Posted on: July 17, 2014 Posted by: John B. Moore Comments: 0
I will preface this review with an admission: I know very little about kickboxing. I don’t know about any of the athletes; I know nothing about how it’s scored; and I have little interest in watching it. Despite all of that, Mark Miller’s memoir is utterly fascinating. His story is raw and emotional enough to touch anyone with even a little interest in human resilience.
In the sometimes uncomfortably frank Pain Don’t Hurt, Miller talks about his childhood outside of Pittsburgh, being raised by a physically and emotionally abusive father and an alcoholic mother who did her best to ignore her son getting knocked around by her husband. He also draws a heartbreaking picture of looking to his older half-brother for protection, only to watch him get drawn further into drugs and disappear time and time again, ultimately dying from an overdose.

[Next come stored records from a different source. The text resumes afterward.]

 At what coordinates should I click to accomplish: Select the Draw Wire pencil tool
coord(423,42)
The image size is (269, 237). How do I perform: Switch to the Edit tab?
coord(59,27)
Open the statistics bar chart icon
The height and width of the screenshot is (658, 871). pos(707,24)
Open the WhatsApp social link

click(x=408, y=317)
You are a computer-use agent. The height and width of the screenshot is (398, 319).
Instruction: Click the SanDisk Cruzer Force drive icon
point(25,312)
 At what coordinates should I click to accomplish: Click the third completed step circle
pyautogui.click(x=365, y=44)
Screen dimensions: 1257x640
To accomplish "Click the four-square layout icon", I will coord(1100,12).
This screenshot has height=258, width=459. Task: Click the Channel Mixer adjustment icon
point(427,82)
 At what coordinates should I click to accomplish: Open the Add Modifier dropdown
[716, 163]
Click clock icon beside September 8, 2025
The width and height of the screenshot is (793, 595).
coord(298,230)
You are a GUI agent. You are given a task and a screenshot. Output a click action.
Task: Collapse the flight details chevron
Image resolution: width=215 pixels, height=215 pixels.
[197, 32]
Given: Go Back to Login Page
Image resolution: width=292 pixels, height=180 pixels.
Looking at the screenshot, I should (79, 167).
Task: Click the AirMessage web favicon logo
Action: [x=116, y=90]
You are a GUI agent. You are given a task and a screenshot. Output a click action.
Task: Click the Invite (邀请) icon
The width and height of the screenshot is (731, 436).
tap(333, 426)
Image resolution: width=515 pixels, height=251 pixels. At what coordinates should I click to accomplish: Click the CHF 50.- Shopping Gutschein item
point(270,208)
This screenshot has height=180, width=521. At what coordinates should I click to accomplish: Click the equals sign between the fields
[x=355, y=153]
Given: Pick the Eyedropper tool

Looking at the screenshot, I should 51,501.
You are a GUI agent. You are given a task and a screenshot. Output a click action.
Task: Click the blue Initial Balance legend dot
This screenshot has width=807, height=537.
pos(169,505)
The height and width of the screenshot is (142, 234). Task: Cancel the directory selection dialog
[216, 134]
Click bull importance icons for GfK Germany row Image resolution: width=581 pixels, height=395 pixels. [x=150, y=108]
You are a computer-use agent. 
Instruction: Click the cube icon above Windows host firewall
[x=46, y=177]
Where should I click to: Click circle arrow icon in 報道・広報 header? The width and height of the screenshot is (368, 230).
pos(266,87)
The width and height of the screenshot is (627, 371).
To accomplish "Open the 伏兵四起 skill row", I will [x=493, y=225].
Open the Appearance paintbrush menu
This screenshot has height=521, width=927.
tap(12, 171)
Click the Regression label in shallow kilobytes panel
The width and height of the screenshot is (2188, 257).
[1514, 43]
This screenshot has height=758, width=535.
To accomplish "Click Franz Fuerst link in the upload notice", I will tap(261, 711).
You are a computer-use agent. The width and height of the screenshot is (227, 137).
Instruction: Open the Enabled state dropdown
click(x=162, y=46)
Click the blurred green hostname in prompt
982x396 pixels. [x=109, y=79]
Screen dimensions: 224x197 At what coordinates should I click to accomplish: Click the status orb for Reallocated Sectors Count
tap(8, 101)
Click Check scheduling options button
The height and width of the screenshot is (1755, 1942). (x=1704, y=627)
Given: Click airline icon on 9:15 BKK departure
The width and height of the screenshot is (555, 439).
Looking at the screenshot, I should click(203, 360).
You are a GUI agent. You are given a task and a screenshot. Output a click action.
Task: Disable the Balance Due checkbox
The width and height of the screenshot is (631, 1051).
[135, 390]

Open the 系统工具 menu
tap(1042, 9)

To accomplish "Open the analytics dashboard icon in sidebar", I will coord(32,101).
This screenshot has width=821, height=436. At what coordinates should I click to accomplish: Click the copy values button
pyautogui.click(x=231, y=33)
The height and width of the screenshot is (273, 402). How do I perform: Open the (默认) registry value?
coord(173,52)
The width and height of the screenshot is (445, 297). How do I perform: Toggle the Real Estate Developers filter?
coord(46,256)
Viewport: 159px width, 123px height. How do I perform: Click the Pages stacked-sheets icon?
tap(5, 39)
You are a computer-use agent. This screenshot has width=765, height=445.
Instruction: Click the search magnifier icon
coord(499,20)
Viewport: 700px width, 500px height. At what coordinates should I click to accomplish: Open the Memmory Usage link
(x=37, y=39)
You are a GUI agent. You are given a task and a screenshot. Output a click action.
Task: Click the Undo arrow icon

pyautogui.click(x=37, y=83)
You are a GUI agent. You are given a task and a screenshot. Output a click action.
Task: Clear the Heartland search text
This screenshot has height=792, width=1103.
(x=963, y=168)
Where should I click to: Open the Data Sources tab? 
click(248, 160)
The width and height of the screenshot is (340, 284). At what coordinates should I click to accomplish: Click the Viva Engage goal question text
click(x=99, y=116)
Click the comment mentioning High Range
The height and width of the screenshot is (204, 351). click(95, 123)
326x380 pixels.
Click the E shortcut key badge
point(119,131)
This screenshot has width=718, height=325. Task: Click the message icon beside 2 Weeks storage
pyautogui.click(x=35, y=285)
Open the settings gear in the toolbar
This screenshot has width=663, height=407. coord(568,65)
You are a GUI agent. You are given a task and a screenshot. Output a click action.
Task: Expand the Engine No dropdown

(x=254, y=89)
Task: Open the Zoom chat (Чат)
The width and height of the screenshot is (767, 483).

Rather than following in his father’s steps as a basketball player (Miller’s dad played briefly in the NBA), he chose baseball, wrestling and eventually stumbles into kickboxing. The fact that Miller can come across as engrossing when detailing something as insider-ish as mundane as his training regimen says a lot about his open and honest writing style.
An engrossing memoir that’s more a story about human survival than just a book about kickboxing.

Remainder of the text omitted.